E(x)= $\frac{1}{\sqrtπ}$$\int_{-∞}^∞ x $ exp {$-u^2$}du.
The derivative of $\int_{-∞}^∞ $ exp {$-u^2$}du is in the form of a Gaussian integral. I'm not going to pretend that I can easily derive it (multivariable calc???) but it is widely known that the value of this integral is $\sqrtπ$.
We can use this knowledge to perform integration by parts to determine the value of the integral. I like to use u and v for this, but this u is not the same as the u from earlier. I hope this still makes sense.
$\int{udv}$=uv-$\int{ vdu}$
Set u=x. This means u'= 1dx. In terms of dx from earlier, u'= $s\sqrt2$ du. v'= $e^{(-u^2)}$du, and so by definition v= $\sqrtπ$.
uv= x$\sqrtπ$ and vdu=$\sqrtπ s\sqrt2 du$.
The overall integral is now equal to $\frac{1}{\sqrtπ}$ [x$\sqrtπ$- $\int_{-∞}^∞ \sqrtπ s\sqrt2 du$] evaluated from ∞ to -∞.

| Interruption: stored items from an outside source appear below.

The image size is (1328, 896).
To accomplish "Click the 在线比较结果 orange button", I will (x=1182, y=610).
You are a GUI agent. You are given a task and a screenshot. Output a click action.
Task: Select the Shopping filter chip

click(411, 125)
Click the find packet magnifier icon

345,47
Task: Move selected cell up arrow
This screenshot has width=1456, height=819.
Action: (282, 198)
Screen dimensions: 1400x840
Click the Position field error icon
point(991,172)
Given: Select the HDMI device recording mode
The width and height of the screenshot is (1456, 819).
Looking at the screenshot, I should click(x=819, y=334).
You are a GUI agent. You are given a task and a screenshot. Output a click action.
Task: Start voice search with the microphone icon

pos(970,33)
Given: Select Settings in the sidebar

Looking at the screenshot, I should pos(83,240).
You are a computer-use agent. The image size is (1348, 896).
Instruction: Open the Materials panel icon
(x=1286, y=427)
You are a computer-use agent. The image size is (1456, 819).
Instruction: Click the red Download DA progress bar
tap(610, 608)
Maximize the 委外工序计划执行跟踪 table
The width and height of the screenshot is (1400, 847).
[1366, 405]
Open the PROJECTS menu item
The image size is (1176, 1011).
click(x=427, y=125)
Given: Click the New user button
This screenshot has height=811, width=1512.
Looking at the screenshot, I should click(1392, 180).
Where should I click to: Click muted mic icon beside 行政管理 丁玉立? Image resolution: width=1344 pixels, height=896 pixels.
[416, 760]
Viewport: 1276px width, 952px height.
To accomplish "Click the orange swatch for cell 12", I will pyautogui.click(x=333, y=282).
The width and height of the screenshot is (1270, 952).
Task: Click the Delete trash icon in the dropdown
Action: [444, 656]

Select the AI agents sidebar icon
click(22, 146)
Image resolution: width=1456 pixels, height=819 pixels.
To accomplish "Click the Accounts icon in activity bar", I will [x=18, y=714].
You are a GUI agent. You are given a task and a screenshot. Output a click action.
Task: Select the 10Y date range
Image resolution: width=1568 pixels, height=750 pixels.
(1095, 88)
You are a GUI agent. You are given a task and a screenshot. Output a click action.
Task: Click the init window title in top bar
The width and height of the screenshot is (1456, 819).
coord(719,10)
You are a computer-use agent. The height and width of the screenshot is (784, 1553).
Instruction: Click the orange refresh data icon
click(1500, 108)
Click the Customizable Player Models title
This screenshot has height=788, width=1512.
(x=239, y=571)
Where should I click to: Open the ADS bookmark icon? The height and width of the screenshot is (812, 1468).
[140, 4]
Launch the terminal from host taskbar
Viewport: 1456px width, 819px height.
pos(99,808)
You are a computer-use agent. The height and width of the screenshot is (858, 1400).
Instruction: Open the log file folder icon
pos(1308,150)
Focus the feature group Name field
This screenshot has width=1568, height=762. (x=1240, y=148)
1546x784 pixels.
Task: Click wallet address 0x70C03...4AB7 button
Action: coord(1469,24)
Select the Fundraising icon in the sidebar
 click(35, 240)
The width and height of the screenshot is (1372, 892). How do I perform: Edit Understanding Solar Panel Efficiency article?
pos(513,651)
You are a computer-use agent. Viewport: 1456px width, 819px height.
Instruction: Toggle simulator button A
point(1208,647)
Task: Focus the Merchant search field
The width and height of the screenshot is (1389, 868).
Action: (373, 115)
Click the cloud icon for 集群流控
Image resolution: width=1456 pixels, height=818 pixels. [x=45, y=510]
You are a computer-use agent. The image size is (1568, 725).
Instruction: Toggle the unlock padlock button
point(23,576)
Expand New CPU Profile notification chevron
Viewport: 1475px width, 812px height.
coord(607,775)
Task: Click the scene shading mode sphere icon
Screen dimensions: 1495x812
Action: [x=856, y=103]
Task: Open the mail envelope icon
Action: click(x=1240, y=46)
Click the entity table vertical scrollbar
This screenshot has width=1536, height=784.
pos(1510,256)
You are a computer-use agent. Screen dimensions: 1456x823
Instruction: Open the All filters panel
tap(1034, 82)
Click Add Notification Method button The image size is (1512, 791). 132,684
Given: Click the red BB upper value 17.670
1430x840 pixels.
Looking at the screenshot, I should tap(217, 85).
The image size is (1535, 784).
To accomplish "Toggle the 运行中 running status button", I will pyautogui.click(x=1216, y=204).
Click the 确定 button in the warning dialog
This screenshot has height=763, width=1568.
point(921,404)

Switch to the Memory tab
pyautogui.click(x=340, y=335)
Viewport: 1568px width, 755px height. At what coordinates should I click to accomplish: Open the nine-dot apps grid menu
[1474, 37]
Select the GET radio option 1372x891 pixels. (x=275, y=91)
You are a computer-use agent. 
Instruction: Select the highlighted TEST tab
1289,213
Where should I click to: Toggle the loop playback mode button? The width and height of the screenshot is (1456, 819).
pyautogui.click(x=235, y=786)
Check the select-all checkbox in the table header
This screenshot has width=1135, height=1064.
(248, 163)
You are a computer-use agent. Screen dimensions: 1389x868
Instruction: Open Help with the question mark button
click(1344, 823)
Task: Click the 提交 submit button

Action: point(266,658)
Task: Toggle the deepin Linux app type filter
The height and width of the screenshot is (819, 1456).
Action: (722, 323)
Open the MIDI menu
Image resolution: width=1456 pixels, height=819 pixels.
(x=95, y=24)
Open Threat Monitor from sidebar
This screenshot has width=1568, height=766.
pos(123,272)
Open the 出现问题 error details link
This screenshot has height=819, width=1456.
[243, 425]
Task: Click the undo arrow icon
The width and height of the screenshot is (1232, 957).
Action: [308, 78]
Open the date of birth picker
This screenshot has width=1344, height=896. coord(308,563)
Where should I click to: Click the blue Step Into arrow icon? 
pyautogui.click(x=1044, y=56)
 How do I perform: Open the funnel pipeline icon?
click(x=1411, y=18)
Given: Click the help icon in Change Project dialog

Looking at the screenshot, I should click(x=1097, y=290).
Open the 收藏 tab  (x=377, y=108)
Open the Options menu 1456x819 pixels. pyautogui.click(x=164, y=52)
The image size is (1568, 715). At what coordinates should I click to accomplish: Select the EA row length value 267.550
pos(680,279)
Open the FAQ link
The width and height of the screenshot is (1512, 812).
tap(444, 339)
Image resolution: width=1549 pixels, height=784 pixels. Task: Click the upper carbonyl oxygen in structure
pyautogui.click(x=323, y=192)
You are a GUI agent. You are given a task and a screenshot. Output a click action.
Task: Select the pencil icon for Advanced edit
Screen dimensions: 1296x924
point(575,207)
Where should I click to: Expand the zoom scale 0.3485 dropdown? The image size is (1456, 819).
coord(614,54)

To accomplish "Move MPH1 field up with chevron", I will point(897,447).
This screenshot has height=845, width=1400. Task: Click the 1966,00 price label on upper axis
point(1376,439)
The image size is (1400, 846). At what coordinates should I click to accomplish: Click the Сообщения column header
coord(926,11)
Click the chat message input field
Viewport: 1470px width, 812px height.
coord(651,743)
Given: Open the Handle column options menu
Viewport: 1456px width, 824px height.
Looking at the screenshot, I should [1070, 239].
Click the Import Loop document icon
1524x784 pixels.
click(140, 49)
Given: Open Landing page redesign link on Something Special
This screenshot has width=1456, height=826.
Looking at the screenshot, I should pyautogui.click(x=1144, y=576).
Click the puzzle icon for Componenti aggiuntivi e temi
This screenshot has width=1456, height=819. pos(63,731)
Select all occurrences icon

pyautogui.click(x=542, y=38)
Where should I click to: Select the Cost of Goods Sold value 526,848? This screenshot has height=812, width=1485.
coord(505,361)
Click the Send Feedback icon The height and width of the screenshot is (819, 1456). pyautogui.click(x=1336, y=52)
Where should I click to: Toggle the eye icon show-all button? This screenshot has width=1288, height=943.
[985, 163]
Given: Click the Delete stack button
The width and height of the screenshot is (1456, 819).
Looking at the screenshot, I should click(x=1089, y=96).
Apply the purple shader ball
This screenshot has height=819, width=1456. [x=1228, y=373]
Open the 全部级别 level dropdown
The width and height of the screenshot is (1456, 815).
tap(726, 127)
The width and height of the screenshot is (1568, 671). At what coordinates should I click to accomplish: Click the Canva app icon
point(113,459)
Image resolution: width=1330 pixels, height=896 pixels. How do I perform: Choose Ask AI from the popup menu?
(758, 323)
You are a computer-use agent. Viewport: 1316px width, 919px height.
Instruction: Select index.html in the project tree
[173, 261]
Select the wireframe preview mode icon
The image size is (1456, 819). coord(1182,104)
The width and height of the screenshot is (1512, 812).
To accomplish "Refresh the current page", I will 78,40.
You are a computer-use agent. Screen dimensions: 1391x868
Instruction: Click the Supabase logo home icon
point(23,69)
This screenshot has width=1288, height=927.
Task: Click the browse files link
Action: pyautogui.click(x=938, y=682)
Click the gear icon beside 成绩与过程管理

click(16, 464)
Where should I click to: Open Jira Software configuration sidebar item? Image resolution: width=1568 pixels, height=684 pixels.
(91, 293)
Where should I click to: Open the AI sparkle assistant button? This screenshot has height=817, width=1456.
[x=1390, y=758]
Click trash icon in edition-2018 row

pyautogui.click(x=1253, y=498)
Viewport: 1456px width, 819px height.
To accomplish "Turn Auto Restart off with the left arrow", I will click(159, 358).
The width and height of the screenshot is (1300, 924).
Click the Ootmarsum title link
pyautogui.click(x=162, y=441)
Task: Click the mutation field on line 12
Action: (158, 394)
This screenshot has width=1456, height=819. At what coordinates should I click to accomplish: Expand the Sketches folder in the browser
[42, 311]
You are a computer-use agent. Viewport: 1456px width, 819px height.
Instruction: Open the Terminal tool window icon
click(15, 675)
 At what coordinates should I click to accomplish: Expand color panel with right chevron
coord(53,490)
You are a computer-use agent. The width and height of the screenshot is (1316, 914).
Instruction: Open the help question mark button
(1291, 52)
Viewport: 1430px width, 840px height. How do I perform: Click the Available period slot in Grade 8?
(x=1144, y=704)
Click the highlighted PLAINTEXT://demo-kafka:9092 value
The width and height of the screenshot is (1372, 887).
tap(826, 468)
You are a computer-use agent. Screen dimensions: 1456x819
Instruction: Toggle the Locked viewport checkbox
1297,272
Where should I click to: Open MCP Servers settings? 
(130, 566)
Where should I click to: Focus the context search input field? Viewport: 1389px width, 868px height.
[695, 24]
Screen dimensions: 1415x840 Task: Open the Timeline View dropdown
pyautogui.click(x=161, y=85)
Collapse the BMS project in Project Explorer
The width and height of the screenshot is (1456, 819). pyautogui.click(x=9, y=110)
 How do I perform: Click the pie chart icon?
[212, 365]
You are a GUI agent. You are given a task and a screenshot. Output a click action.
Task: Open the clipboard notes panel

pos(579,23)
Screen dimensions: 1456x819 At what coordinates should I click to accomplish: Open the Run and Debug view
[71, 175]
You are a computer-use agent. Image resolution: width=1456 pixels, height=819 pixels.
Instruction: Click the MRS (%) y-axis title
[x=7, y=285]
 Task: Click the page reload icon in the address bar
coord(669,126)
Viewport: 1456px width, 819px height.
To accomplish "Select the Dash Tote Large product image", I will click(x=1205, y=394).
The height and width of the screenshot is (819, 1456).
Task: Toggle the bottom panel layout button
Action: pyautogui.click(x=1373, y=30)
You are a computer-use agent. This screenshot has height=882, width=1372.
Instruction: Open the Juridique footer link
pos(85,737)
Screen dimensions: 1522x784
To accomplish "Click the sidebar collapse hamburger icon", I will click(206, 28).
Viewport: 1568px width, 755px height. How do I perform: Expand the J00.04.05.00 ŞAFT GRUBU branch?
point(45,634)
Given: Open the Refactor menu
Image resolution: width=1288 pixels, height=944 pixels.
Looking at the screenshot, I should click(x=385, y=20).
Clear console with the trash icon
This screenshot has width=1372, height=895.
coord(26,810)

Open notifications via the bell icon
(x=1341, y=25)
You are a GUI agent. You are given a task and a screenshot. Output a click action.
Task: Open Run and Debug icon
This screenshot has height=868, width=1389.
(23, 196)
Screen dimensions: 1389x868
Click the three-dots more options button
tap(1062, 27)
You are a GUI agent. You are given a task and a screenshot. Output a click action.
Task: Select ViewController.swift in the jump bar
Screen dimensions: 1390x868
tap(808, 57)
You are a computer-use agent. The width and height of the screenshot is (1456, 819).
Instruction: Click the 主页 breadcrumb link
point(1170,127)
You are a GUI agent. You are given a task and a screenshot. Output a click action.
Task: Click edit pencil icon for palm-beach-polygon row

Antideriving $\int vdu$ produces $s\sqrt2π$u. Recall our earlier value of u, u= $\frac {x-m}{s\sqrt2}$.
E(x)= $\frac{1}{\sqrtπ}$ [x$\sqrtπ$- $s\sqrt2π$$\frac{x-m}{s\sqrt2}$] or $\frac{1}{\sqrtπ}$ [x$\sqrtπ$- $\sqrtπ$(x-m)] from ∞ to -∞.
Within the brackets, the terms being evaluated from ∞ to -∞ are:
x$\sqrtπ$-x$\sqrtπ$ + m$\sqrtπ$= m$\sqrtπ$.
E(x)= $\frac{1}{\sqrtπ}$ • m$\sqrtπ$ = m, or the mean, just like the definition of the expected value says.